For those who run their own AI box, or want to

Hi.

I have an old GTX 1070 that I used for a year or so to mine crypto back in 2017. But what I always wanted was to train at least one machine learning model :grinning:

At the beginning of 2019 I followed like 3 or 4 lessons of fastai, but it was impossible for me to set up the library in Windows. I think there wasn’t WSL2 yet, so I simply switch to Colab.

Now, watching the lesson 2 I followed the instructions and the installation seemed to work.

  • Although I had a conda installation, mamba created another (base)
    $ mamba env list
    image

  • Listing the installed packages with $ mamba list I can see fastai 2.6.3 and pytorch 1.11.0.

  • I can see the GPU
    $ nvidia-smi
    image

  • If I call python in the terminal I can import torch and fastai:

  • But then, when running jupyter notebook, I cannot import torch or fastai
    ModuleNotFoundError: No module named 'torch'
    ModuleNotFoundError: No module named 'fastai'

  • The terminal looks like this:

I know I can continue with Colab or Kaggle or any other online option, but I’m asking for help because it seems that I’m close to finally train a model locally, am I?

Thanks a lot

1 Like

Have you activated the environment in which you installed fastai?

I.e. if you installed fastai in an environment called fastai2022, you should activate it with conda activate fastai2022. Then you can call the python interpreter and test it.

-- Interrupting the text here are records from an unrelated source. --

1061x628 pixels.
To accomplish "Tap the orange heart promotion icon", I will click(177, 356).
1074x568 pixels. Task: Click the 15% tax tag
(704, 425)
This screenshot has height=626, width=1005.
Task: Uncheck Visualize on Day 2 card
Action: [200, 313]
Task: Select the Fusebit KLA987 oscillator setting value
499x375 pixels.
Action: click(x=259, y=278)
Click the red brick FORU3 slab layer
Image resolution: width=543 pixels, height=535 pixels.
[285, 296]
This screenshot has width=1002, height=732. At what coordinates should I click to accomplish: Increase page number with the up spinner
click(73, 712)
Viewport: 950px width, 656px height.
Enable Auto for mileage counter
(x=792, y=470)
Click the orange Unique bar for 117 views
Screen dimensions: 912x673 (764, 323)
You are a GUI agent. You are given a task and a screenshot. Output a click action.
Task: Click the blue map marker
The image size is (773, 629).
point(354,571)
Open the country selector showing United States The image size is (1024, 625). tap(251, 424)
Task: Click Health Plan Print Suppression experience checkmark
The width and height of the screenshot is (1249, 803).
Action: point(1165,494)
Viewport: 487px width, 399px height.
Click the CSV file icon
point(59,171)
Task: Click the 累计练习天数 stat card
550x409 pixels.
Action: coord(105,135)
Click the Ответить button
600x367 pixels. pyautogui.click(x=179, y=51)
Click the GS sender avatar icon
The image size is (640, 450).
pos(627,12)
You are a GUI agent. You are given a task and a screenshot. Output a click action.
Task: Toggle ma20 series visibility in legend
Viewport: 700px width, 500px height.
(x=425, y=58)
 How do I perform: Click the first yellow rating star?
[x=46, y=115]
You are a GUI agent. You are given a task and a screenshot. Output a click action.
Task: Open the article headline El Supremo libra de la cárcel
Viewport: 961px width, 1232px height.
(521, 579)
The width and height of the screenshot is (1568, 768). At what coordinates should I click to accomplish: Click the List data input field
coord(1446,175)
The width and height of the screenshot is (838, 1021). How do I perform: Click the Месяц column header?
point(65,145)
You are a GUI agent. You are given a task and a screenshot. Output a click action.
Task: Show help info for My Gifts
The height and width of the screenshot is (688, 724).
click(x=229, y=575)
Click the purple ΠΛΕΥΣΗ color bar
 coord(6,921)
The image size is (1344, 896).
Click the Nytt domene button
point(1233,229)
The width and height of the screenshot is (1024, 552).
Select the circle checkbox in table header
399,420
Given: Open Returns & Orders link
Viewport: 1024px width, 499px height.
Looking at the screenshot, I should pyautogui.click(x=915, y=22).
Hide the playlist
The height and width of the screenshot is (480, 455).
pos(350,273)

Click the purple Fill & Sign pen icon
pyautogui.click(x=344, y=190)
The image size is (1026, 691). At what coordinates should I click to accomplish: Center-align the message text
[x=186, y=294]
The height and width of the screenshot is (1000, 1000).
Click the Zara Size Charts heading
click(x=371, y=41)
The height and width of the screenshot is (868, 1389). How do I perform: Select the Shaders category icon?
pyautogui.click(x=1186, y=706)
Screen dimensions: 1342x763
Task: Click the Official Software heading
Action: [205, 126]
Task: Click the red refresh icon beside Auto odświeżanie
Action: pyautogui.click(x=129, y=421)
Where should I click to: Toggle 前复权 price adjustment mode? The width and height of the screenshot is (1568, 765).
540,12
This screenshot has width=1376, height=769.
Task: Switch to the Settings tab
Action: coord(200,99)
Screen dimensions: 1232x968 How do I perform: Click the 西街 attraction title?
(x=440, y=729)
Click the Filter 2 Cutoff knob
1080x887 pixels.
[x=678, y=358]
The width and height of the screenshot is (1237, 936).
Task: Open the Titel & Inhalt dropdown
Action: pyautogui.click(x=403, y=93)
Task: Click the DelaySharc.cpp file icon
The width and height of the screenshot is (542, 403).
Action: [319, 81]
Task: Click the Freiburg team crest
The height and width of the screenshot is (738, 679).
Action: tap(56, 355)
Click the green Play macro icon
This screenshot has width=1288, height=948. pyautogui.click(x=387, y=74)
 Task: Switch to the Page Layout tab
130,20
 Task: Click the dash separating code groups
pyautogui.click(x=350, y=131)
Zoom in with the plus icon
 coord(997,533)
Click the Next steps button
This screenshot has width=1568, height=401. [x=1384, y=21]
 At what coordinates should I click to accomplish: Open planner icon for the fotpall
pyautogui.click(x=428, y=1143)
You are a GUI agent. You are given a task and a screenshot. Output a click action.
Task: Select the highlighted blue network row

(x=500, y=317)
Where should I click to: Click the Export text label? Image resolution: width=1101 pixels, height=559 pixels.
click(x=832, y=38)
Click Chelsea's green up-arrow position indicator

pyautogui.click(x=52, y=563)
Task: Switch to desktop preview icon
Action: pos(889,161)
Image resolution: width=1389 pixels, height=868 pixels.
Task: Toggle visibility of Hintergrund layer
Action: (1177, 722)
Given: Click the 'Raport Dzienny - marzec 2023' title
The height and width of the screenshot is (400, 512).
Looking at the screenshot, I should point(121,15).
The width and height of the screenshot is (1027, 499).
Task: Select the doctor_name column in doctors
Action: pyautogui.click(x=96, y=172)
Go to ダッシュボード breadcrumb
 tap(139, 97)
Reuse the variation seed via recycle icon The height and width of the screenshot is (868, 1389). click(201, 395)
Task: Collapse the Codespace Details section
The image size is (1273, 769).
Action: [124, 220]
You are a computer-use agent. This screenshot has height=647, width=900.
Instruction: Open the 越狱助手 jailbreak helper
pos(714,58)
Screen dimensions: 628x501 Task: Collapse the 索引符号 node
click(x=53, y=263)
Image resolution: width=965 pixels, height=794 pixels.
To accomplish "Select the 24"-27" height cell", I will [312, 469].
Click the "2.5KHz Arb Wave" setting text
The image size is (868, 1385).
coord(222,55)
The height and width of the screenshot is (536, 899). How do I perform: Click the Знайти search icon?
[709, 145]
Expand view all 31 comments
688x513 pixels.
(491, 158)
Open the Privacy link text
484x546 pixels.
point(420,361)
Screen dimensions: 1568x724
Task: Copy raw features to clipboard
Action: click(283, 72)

If you installed fastai in the base env, that’s generally a bad idea. Please create another environment for fastai. If that still doesn’t work, remove anaconda/miniconda altogether, then reinstall it, and leave the base env untouched.

You are :wink:

2 Likes

[not for complete beginners]
I want to mention another much less known (comparing to docker) project,
which simplified my life when I wanted to get the benefits of an isolated setup like in a docker, but still want to keep it more flexible - GitHub - apptainer/singularity: Singularity has been EOL'ed, see Apptainer (it has been rebranded to Apptainer recently (Introduction to Apptainer — Apptainer User Guide main documentation), but I started to use while it was “Singularity”).

There have been posts about it before (Fastai2 in Singularity Container), but it has been also evolved a lot since 2020, so I think worth mentioning it again.

It has been born as HPC containers solution and will take a couple of days learning curve (if you already familiar with a docker), but has a few nice properties which I found useful when you want to play with DL setups, including fastai:

  • Truly one single container file (if you want it to be 1 file of course) - copying and organizing different setups easier to me.
  • Better support for GPU’s and other ASICs (it is “closer” to PCI devices than docker)
  • You can work inside a container like inside a VM (interactive changes = persistent overlays) or/and use definition files. (can import docker containers as well)
  • Neat HPC features, MPI support and etc.
  • You can actually encrypt your container.

I found it convenient when I am still in experimenting mode (i.e. not ready to finalize a full definition file), but want to move containers easily between boxes or cloud instances or rollback quickly if an environment gets messed up.

3 Likes

That’s a fine option - but I don’t agree that installing in base env is a bad idea. In fact, I always install everything in the base env!

4 Likes

Very interesting - I’ve never heard of this before. Might you consider writing a post about what this is, and why it’s interesting? I’m sure many people would find that helpful (I know I would!)

5 Likes

Hello, I am trying to set up FastAI on my Linux workstation using the fastchan channel. Installation went smoothly but something went wrong when I tried to import fastai in Jupyter notebook.

As soon as I import fastai using from fastai.vision.all import *, my notebook kernel died. I tried importing fastai via ipython and I received a Segmentation fault (core dumped) error.

nvidia-smi worked okay, so I do not think there’s a problem with CUDA.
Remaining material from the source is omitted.